[Standards-JIG] LAST CALL: JEP-0106 (JID Escaping)

Matt Tucker matt at jivesoftware.com
Wed May 4 00:08:30 UTC 2005


Hey all,

Peter, thanks for the detailed summary of the debate. I still don't
quite understood why people care about '%' vs. '#'. The '#' character
seems perfectly fine. In any case, for those that need Java code for JID
escaping, here are a couple of methods. They aren't incredibly carefully
tested or optimized, but the code seems to work. The code can be
considered "public domain".

Regards,
Matt

---------------------------

    /**
     * Escapes the node portion of a JID according to "JID Escaping"
(JEP-0106).
     * Escaping replaces characters prohibited by node-prep with escape
sequences,
     * as follows:<p>
     *
     * <table border="1">
     * <tr><td><b>Unescaped Character</b></td><td><b>Encoded
Sequence</b></td></tr>
     * <tr><td><space></td><td>#20;</td></tr>
     * <tr><td>"</td><td>#22;</td></tr>
     * <tr><td>#</td><td>#23;</td></tr>
     * <tr><td>&</td><td>#26;</td></tr>
     * <tr><td>'</td><td>#27;</td></tr>
     * <tr><td>/</td><td>#2f;</td></tr>
     * <tr><td>:</td><td>#3a;</td></tr>
     * <tr><td><</td><td>#3c;</td></tr>
     * <tr><td>></td><td>#3e;</td></tr>
     * <tr><td>@</td><td>#40;</td></tr>
     * </table><p>
     *
     * This process is useful when the node comes from an external
source that doesn't
     * conform to nodeprep. For example, a username in LDAP may be "Joe
Smith". Because
     * the <space> character isn't a valid part of a node, the
username should
     * be escaped to "Joe#20;Smith" before being made into a JID (e.g.
"joe#20;smith at example.com"
     * after case-folding, etc. has been applied).<p>
     *
     * @param node the node.
     * @return the escaped version of the node.
     */
    public static String escapeNode(String node) {
        if (node == null) {
            return null;
        }
        StringBuilder buf = new StringBuilder(node.length() + 8);
        for (int i=0, n=node.length(); i<n; i++) {
            char c = node.charAt(i);
            switch (c) {
                case '"': buf.append("#22;"); break;
                case '#': buf.append("#23;"); break;
                case '&': buf.append("#26;"); break;
                case '\'': buf.append("#27;"); break;
                case '/': buf.append("#2f;"); break;
                case ':': buf.append("#3a;"); break;
                case '<': buf.append("#3c;"); break;
                case '>': buf.append("#3e;"); break;
                case '@': buf.append("#40;"); break;
                default: {
                    if (Character.isWhitespace(c)) {
                        buf.append("#20;");
                    }
                    else {
                        buf.append(c);
                    }
                }
            }
        }
        return buf.toString();
    }

    /**
     * Un-escapes the node portion of a JID according to "JID Escaping"
(JEP-0106).<p>
     * Escaping replaces characters prohibited by node-prep with escape
sequences,
     * as follows:<p>
     *
     * <table border="1">
     * <tr><td><b>Unescaped Character</b></td><td><b>Encoded
Sequence</b></td></tr>
     * <tr><td><space></td><td>#20;</td></tr>
     * <tr><td>"</td><td>#22;</td></tr>
     * <tr><td>#</td><td>#23;</td></tr>
     * <tr><td>&</td><td>#26;</td></tr>
     * <tr><td>'</td><td>#27;</td></tr>
     * <tr><td>/</td><td>#2f;</td></tr>
     * <tr><td>:</td><td>#3a;</td></tr>
     * <tr><td><</td><td>#3c;</td></tr>
     * <tr><td>></td><td>#3e;</td></tr>
     * <tr><td>@</td><td>#40;</td></tr>
     * </table><p>
     *
     * This process is useful when the node comes from an external
source that doesn't
     * conform to nodeprep.

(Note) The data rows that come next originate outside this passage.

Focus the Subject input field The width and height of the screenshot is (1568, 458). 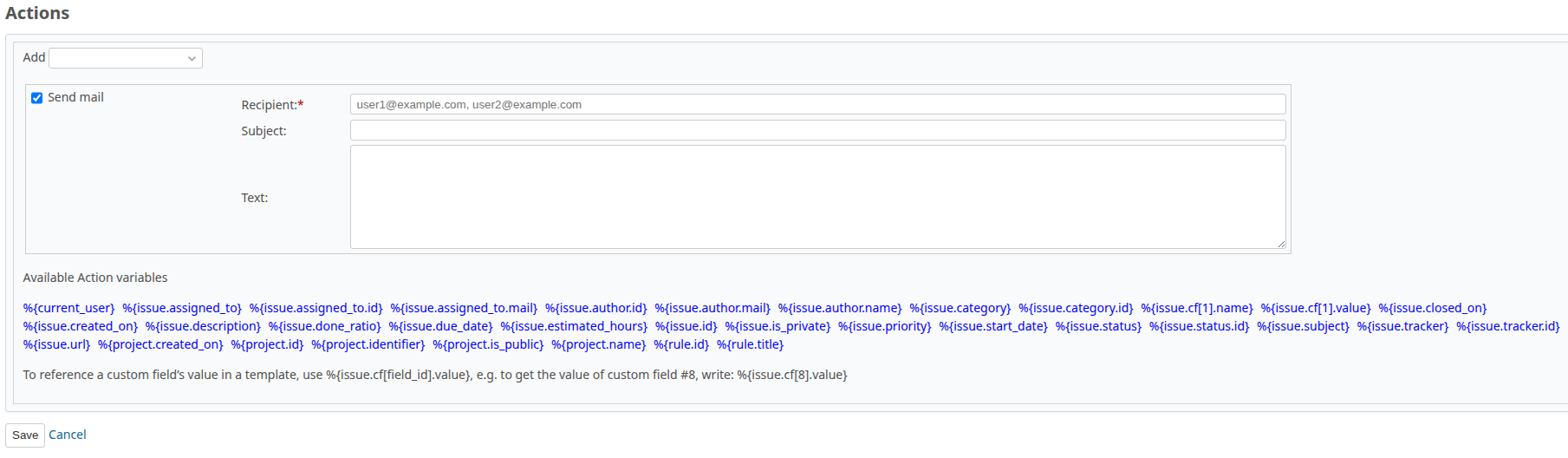pos(817,130)
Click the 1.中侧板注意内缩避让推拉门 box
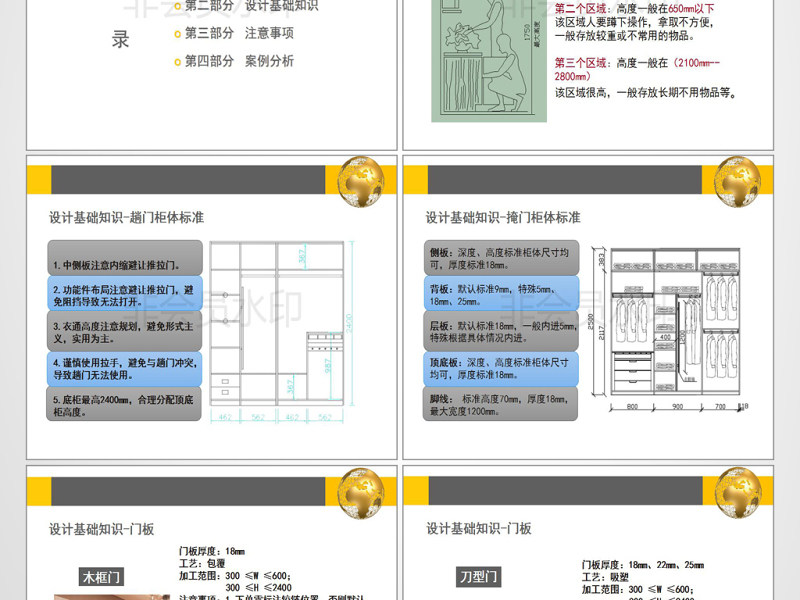The image size is (800, 600). pos(125,258)
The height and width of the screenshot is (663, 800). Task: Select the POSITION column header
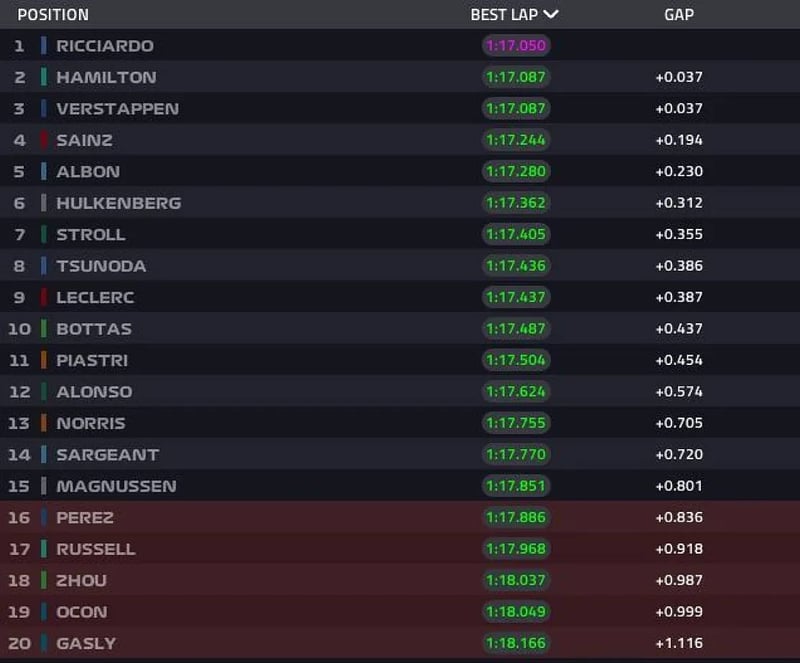click(53, 15)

For example, a username in LDAP may be "Joe
Smith". Because
     * the <space> character isn't a valid part of a node, the
username should
     * be escaped to "Joe#20;Smith" before being made into a JID (e.g.
"joe#20;smith at example.com"
     * after case-folding, etc. has been applied).<p>
     *
     * @param node the escaped version of the node.
     * @return the un-escaped version of the node.
     */
    public static String unescapeNode(String node) {
        if (node == null) {
            return null;
        }
        char [] nodeChars = node.toCharArray();
        StringBuilder buf = new StringBuilder(nodeChars.length);
        for (int i=0, n=nodeChars.length; i<n; i++) {
            compare: {
                char c = node.charAt(i);
                if (c == '#' && i+3<n) {
                    char c2 = nodeChars[i+1];
                    char c3 = nodeChars[i+2];
                    char c4 = nodeChars[i+3];
                    if (c2 == '2' && c4 == ';') {
                        switch (c3) {
                            case '0': buf.append(' '); i+=3; break
compare;
                            case '2': buf.append('"'); i+=3; break
compare;
                            case '3': buf.append('#'); i+=3; break
compare;
                            case '6': buf.append('&'); i+=3; break
compare;
                            case '7': buf.append('\''); i+=3; break
compare;
                            case 'f': buf.append('/'); i+=3; break
compare;
                        }
                    }
                    else if (c2 == '3' && c4 == ';') {
                        switch (c3) {
                            case 'a': buf.append(':'); i+=3; break
compare;
                            case 'c': buf.append('<'); i+=3; break
compare;
                            case 'e': buf.append('>'); i+=3; break
compare;
                        }
                    }
                    else if (c2 == '4' && c4 == ';') {
                        if (c3 == '0') {
                            buf.append("@");
                            i+=3;
                            break compare;
                        }
                    }
                }
                buf.append(c);
            }
        }
        return buf.toString();
    } 

> -----Original Message-----
> From: standards-jig-bounces at jabber.org 
> [mailto:standards-jig-bounces at jabber.org] On Behalf Of Peter 
> Saint-Andre
> Sent: Tuesday, May 03, 2005 4:24 PM
> To: Jabber protocol discussion list
> Subject: Re: [Standards-JIG] LAST CALL: JEP-0106 (JID Escaping)
> 
> On Tue, May 03, 2005 at 06:19:58PM -0500, Peter Saint-Andre wrote:
> > On Thu, Apr 21, 2005 at 10:43:11PM +0100, Richard Dobson wrote:
> > > >Well, as pointed out in this morning's Jabber Council meeting, I 
> > > >was looking at the transformations only in one direction. It is 
> > > >perfectly valid to have domain names that start with 20, 22, 26, 
> > > >27, 2f, 3a, 3c, 3e, and 40. Consider the case of an MSN 
> user whose 
> > > >email address is up at 3am.com ... once transformed by an 
> MSN gateway, 
> > > >that person's JID might be:
> > > >
> > > >up%3am.com at msn.example.com
> > > >
> > > >However, the characters %3a are now ambiguous: do they 
> signify "@3a"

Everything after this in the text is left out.